Perhaps realizing he was ranting a bit, Lewis said “I think it’s important in a public sense to appear to be positive and not negative. But if we don’t allow negative in, we won’t fix it. And I believe that we come from a community in this town that has great, great product in their brains, and they’ve got to be let out and let them work. And I think — not to be redundant, but I love using that word, so I do it on purpose – Not to be redundant, you have to be a good man to do good work. Now, I don’t mean to sound like Bishop Sheen and Jimmy Swaggart, but you do have to be a good man to do good work. And I believe if that’s the ground rules, then I got to do everything I can to help fix it.”
So, he said, he hoped he would be invited to industry events to expound like this.
Because content will be more important than all the gizmos that are now playing entertainment.
“We’re not going to have human beings in 20 years. That’s all!” he declared. “People are not conversing with people. People are not talking to human beings and getting a sense of what maybe they missed, and then they come back to us with something meaningful.

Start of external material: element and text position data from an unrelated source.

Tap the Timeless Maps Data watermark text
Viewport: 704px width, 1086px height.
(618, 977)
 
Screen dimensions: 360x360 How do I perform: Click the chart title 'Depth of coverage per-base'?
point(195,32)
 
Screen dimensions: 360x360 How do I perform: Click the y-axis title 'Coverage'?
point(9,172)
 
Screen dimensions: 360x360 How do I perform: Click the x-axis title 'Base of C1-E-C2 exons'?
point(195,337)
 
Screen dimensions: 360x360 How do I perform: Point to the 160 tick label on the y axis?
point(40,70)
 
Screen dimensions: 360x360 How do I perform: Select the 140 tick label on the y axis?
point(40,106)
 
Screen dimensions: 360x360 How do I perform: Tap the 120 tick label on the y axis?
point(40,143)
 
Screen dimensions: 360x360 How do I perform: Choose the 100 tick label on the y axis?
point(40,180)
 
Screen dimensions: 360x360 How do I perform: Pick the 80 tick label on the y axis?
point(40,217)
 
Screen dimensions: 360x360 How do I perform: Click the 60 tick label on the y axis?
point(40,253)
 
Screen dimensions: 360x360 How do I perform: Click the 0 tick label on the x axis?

“I am an odd duck in that I am old-fashioned, mid-Victorian, and terribly, terribly caste conscious. Of course that’s the way I am. I believe that’s okay. It doesn’t hurt anyone.

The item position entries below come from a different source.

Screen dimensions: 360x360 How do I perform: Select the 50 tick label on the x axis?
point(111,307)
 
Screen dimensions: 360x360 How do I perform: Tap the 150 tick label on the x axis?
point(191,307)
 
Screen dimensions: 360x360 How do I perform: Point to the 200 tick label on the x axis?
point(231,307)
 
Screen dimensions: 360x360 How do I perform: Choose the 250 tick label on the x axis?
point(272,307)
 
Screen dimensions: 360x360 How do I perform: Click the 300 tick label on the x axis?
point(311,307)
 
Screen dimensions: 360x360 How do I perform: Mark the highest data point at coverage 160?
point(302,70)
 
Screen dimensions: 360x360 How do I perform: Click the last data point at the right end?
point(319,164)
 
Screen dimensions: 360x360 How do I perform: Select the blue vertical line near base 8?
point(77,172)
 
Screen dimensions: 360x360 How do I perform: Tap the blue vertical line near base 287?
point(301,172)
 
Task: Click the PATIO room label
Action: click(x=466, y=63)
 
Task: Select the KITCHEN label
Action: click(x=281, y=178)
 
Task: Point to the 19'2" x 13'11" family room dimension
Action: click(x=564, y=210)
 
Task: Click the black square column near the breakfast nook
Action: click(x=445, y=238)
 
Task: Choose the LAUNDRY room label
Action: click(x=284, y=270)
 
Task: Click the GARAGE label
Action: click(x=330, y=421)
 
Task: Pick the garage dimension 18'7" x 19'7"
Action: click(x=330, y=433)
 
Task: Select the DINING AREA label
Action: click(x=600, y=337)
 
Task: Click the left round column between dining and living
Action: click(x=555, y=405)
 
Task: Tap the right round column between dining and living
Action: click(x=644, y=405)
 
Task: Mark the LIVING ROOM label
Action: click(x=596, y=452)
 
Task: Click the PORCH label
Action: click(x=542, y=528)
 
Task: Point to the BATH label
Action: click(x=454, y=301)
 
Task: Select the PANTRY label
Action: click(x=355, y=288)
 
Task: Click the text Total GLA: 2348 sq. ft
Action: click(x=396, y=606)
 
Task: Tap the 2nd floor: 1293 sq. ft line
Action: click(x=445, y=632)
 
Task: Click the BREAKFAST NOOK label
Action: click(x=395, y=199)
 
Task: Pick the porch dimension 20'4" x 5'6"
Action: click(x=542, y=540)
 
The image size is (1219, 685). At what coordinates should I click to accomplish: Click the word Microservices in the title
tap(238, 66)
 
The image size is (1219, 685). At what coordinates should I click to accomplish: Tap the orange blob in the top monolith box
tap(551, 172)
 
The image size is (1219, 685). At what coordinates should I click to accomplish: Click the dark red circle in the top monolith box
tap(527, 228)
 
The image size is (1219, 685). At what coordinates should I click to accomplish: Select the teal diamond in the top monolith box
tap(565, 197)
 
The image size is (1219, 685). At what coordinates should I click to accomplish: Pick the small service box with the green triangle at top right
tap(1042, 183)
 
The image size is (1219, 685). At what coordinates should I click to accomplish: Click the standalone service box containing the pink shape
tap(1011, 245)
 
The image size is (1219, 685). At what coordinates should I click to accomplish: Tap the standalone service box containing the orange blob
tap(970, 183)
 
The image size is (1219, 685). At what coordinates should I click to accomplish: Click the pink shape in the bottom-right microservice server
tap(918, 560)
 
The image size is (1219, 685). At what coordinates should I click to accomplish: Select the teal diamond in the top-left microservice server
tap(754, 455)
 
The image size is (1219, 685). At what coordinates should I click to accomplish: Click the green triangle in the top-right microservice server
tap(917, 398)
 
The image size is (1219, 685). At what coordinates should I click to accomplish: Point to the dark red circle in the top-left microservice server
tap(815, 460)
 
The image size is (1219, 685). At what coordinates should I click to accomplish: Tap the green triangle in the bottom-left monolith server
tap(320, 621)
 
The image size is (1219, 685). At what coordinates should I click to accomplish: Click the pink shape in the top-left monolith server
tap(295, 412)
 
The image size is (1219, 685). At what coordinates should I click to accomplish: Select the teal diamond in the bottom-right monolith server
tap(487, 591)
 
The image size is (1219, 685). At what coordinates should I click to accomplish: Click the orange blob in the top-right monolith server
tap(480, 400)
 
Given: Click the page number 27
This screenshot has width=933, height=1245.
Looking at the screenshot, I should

“But when you see the things that are despairing in their attempt to do something, I sit back and I suffer for them. I’m not glad they’re not doing well. I suffer that they’re not. Because it’s not good for the industry. It’s not good for my children. It’s not good for my grandchildren. And it’s not good for my great grandchildren.
“The spirit of child has been sucked out of the industry. And unless people remember everyone here has a child within them –
That child never goes away when you are seven, eight, and nine. It stays with you. And you know damn well who I’m talking to. Because you will do things that are childlike because they’re so wonderfully refreshing and innocent and safe. And if you don’t have some of that, an industry will just go by like a strong wind. And that hurts my heart. Am I depressing you folks? That wasn’t my purpose, I swear.”

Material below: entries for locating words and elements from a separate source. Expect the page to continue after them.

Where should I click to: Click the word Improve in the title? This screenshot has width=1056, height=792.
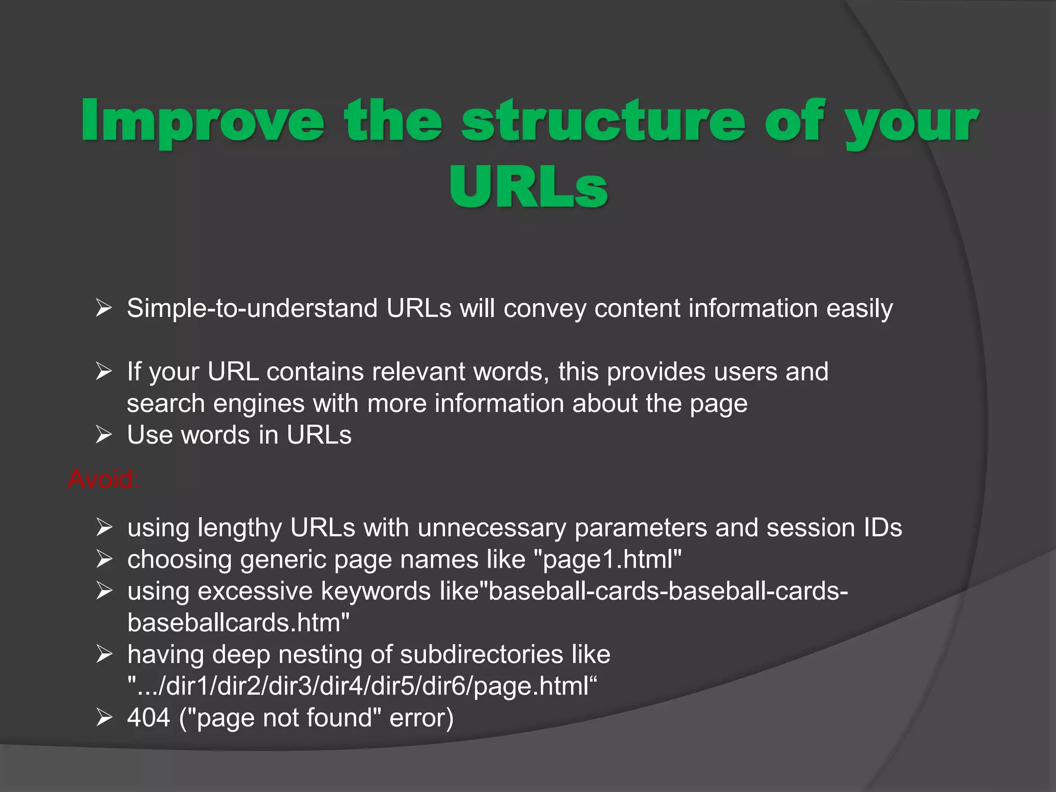click(x=203, y=121)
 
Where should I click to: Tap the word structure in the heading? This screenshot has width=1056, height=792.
click(x=603, y=121)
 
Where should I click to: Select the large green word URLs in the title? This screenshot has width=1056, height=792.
click(x=528, y=188)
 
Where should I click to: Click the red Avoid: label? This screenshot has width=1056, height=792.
click(x=103, y=479)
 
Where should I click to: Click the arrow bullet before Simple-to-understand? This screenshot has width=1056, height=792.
click(x=104, y=308)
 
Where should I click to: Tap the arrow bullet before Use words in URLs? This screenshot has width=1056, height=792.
click(x=104, y=435)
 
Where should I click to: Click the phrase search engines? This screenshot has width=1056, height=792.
click(x=216, y=403)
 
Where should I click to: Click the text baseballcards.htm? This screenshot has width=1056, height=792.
click(x=238, y=623)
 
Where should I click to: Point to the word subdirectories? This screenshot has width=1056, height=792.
click(x=481, y=655)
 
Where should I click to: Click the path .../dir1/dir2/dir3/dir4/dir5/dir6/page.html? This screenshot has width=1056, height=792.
click(x=361, y=686)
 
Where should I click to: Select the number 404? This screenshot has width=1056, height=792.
click(x=148, y=718)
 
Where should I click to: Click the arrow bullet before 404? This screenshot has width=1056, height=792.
click(x=104, y=718)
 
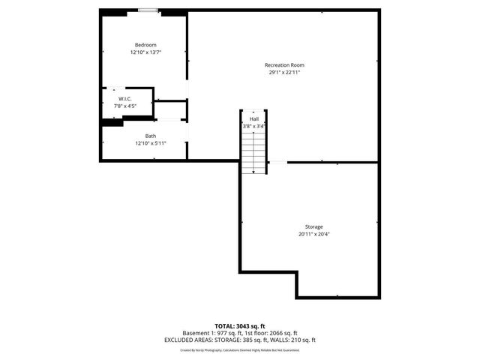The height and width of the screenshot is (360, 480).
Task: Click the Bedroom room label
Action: [146, 45]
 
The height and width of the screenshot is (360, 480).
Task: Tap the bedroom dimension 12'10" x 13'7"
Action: [146, 52]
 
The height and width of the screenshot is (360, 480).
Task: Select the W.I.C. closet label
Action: [125, 99]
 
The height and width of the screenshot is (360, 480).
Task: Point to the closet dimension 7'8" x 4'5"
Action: [125, 106]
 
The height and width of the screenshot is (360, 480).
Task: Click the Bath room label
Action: [151, 136]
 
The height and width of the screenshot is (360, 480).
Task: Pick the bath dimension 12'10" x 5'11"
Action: [151, 143]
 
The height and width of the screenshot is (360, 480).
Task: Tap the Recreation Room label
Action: [284, 65]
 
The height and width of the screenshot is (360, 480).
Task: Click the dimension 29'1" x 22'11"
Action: [284, 73]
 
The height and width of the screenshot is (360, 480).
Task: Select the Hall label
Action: [254, 118]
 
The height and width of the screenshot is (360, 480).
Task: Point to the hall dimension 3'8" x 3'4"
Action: [254, 126]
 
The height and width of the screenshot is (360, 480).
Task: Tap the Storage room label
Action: [314, 226]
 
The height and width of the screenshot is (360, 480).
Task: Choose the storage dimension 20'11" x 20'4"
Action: [314, 234]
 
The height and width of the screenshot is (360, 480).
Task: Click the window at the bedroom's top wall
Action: [148, 11]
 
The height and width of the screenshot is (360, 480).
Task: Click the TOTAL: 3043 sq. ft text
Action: [240, 326]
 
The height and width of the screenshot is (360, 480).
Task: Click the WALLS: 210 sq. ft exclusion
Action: [297, 340]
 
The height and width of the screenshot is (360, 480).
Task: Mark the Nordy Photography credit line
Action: [240, 350]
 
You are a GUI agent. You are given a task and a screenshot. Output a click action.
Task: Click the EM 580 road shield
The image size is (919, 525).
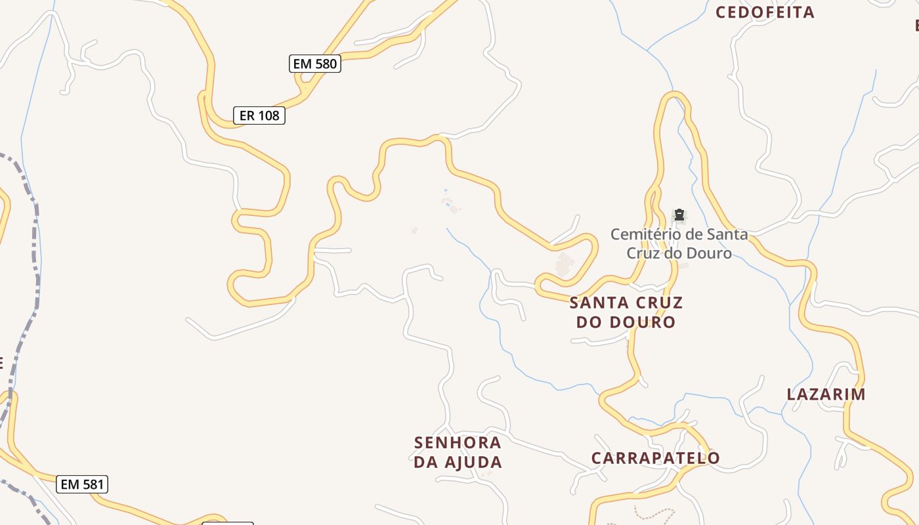click(314, 64)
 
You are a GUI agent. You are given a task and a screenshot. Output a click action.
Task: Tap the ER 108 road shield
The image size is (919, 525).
click(259, 116)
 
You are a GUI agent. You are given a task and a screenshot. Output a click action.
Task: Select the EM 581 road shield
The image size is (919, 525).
click(81, 484)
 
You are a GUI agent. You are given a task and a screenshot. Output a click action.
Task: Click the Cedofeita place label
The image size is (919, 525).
click(765, 12)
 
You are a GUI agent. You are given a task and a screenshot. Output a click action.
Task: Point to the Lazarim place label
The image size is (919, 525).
click(826, 394)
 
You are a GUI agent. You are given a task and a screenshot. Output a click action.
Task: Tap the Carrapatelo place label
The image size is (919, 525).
click(656, 457)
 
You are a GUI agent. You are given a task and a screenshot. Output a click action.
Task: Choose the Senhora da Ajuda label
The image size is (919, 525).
click(458, 452)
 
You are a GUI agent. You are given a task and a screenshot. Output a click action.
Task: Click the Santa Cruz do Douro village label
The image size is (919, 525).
click(626, 312)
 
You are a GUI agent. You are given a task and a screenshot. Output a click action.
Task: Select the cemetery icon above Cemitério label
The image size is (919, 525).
click(679, 215)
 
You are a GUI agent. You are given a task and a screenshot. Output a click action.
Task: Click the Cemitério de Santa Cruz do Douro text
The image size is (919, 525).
click(679, 243)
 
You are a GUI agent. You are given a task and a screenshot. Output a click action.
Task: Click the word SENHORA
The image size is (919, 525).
click(458, 443)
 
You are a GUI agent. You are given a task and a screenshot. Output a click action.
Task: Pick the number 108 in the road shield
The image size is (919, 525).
click(268, 116)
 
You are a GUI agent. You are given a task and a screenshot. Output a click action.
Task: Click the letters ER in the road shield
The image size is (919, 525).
click(247, 116)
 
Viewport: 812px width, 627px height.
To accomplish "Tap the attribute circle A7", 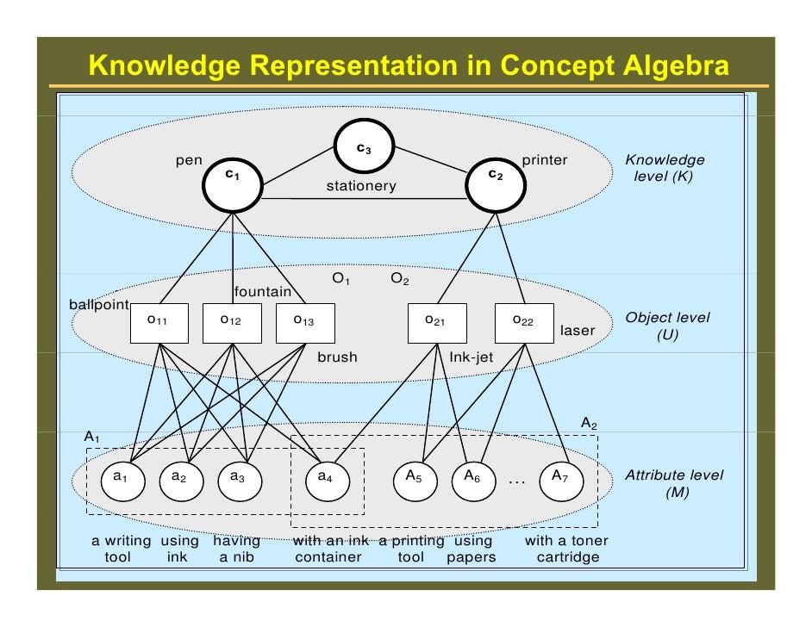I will tap(560, 476).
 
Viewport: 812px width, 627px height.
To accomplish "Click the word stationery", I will tap(361, 186).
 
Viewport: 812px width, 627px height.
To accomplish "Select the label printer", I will tap(545, 160).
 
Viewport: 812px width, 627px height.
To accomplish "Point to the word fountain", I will tap(263, 292).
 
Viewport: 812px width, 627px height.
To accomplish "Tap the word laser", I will tap(578, 331).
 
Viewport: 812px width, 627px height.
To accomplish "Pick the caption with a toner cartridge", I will tap(566, 549).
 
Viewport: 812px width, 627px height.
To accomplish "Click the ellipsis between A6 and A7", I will tap(516, 479).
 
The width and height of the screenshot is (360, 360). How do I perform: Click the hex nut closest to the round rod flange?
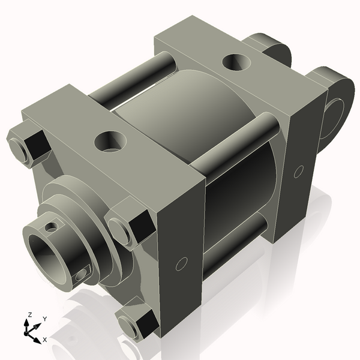click(x=130, y=223)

And so he ended his press conference with a joke:
“I hadn’t been on the subway train in 35, 40 years. And I took my daughter to New York for her 19th birthday, and we had a wonderful time. And I said, ‘Danielle, wouldn’t you like to see what the subway is like? Because you’ve never been there. I wasn’t there since 50, 60 years ago.’ ‘Yeah, Daddy, I’d like that.’ So we get on subway train. And my daughter and I are sitting somewhat like this, and it stops at a stop, and a guy comes on with leather pants, rings from his nose, rings from the ears, tattoos this large over his neck and collar, with leather pants and a leather jacket, and he had chain coming from every orifice. Now, his hair was spiked. It was yellow, green, red, purple, and I’m staring at him. So the young guy says to me “What’s the matter, old man, didn’t you ever do something extraordinary in your life?” I said, “Yes, as a matter of fact. 25 years ago I had sex with a parrot. I thought you were my son.”